We also specified some overriding attributes of the grouped bar chart. The result is an object that is automagically turned into a chart by the notebook.



This sequence of steps illustrates the primary usage pattern of the VCF-comp library. See section QC analyses for an overview of QC functionality.

Let's now apply this for a SNP comparison.

Starting a SNP comparison

Analogously, we launch a SNP comparison.

val snpParams = new ComparisonParams(labels = ("TUMOR", "NORMAL"))

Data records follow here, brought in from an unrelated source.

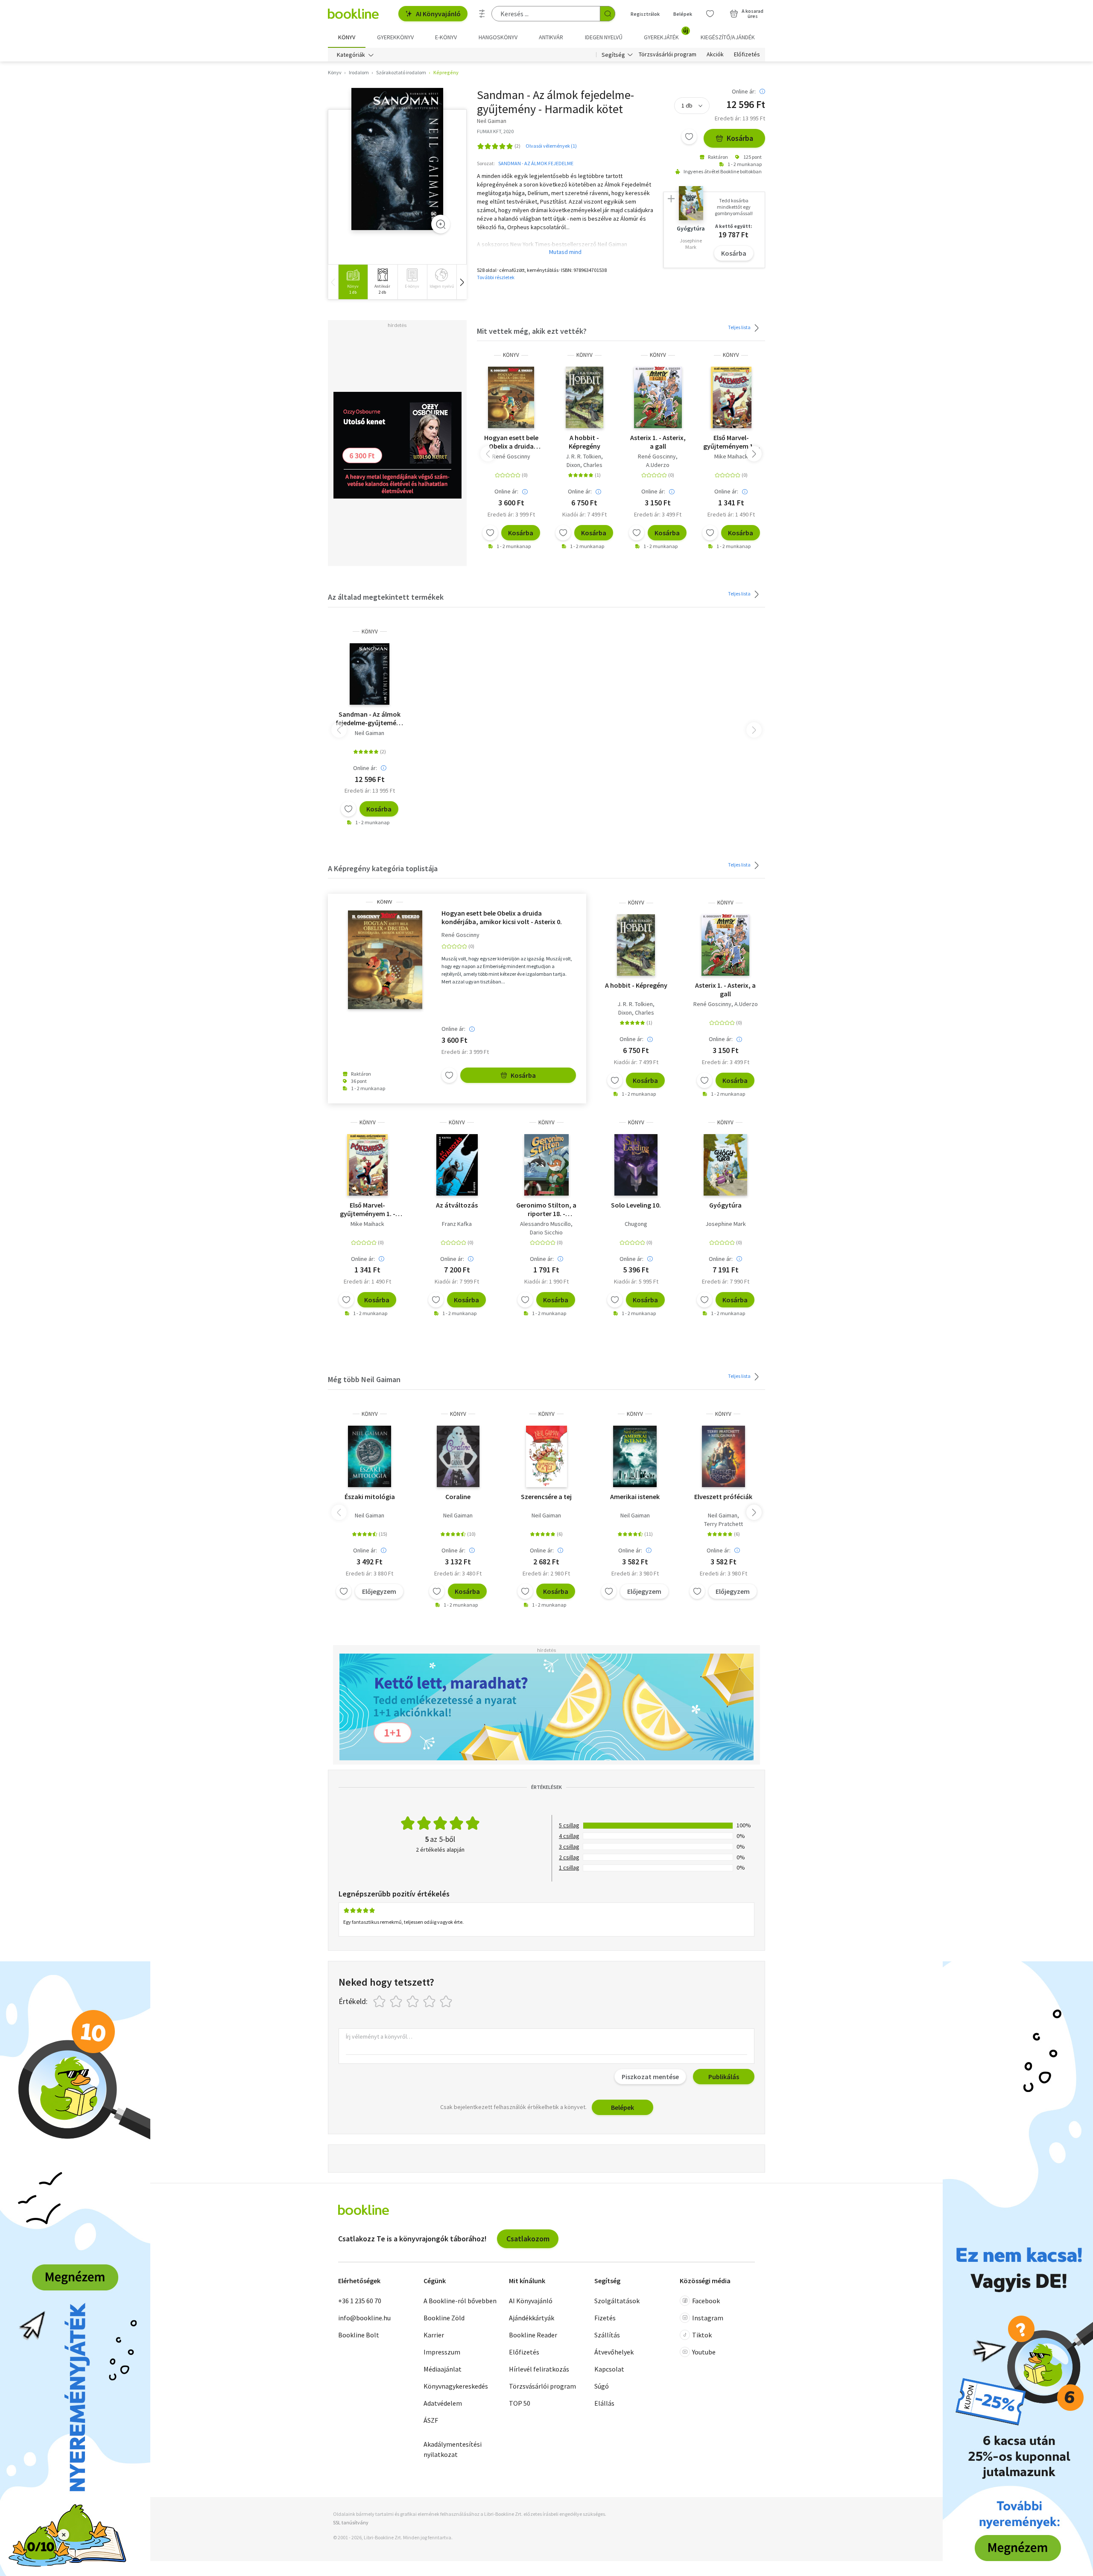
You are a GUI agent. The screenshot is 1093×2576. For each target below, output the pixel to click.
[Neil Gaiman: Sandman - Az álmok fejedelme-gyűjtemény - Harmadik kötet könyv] (397, 159)
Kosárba (740, 138)
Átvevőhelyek (614, 2352)
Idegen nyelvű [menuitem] (603, 37)
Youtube (704, 2352)
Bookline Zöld (444, 2317)
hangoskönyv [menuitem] (498, 37)
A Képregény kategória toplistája (383, 868)
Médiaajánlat (443, 2369)
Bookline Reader (533, 2335)
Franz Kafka (457, 1224)
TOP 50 (519, 2403)
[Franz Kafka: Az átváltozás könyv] (457, 1165)
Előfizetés (747, 54)
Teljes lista (739, 327)
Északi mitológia (370, 1496)
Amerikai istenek (635, 1496)
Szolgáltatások (617, 2300)
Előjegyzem (379, 1591)
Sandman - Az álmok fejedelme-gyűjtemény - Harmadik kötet (369, 718)
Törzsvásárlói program (667, 54)
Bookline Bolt (358, 2335)
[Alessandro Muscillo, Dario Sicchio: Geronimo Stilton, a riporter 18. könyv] (546, 1165)
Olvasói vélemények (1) (551, 146)
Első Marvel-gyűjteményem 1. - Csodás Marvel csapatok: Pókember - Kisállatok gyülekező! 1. (731, 441)
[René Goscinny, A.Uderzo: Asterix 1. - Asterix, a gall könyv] (658, 397)
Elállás (604, 2403)
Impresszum (442, 2352)
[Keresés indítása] (607, 13)
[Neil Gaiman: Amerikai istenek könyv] (635, 1456)
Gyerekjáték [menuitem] (666, 34)
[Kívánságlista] (710, 13)
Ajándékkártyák (531, 2317)
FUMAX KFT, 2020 (495, 131)
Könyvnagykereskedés (456, 2386)
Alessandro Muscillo (545, 1224)
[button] (461, 282)
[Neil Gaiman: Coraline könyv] (458, 1456)
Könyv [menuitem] (346, 37)
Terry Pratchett (723, 1524)
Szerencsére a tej (546, 1496)
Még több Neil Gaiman (364, 1379)
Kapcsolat (609, 2369)
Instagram (707, 2317)
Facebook (706, 2300)
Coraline (458, 1496)
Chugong (636, 1224)
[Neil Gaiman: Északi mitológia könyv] (369, 1456)
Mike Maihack (731, 456)
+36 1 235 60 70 (359, 2300)
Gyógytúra (725, 1205)
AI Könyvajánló (438, 13)
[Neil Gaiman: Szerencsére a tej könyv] (546, 1456)
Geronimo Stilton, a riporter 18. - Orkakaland (546, 1209)
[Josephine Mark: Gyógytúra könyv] (725, 1165)
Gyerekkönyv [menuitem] (395, 37)
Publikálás (723, 2076)
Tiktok (702, 2335)
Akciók (715, 54)
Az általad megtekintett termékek (386, 597)
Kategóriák (351, 54)
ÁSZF (431, 2420)
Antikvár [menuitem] (551, 37)
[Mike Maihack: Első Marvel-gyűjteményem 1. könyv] (731, 397)
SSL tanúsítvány (350, 2522)
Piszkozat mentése (650, 2076)
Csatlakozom (527, 2238)
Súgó (601, 2386)
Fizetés (605, 2317)
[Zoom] (440, 224)
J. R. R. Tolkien (583, 456)
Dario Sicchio (546, 1232)
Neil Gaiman (369, 733)
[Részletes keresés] (482, 13)
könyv (511, 355)
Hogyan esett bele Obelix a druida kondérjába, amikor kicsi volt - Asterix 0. (511, 441)
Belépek (682, 14)
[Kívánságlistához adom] (689, 136)
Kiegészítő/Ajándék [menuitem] (728, 37)
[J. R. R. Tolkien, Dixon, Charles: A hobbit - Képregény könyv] (585, 397)
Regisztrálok (645, 14)
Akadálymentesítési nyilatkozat (453, 2449)
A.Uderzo (657, 465)
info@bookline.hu (364, 2317)
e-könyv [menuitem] (446, 37)
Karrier (434, 2335)
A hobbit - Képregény (584, 441)
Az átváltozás (457, 1205)
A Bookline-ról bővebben (460, 2300)
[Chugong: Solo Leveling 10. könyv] (636, 1165)
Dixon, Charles (584, 465)
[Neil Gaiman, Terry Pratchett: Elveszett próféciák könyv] (723, 1456)
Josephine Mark (725, 1224)
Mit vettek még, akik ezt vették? (532, 331)
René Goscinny (511, 456)
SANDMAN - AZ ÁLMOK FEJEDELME (535, 163)
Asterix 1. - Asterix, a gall (658, 441)
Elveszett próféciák (723, 1496)
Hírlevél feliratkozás (539, 2369)
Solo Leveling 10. (636, 1205)
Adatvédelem (443, 2403)
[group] (353, 282)
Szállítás (607, 2335)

val snpComparison = sc.startSnpComparison(tumor, normal, snpParams) // a Spark RDD
                      .cache()                                      // cache the RDD		

In the same spirit as the QC example, we create a Spark RDD instance by invoking the startSnpComparison function on the SparkContext sc. Analogously, we can inspect the list of available functions by invoking the .help function on the snpComparison value.
res17: String =
- alleleFrequencyDistribution
- allelesSwitchCount
- baseChangeCount
- baseChangePatternCount
- baseChangeTypeCount
- categoryCount
- clinvarRatio
- commonSnpRatio
- countByProjection
- countBySwitch
- countByTraversableProjection
- functionalAnnotationCount
- functionalImpactCount
- qualityDistribution
- readDepthDistribution
- synonymousRatio
- transcriptBiotypeCount
- viewOnly
- zygosityCount
- zygositySwitchCount

Let's choose the readDepthDistribution analysis, and inspect which visualizations are available. Note that not all visualization make sense for a "distribution" type analysis.

res21: String =
- groupedBarChart
- lineChart
- lollipopPieChart
- percentageBarChart
- stackedBarChart
- table

In this case, a line chart makes most sense, so let's try that.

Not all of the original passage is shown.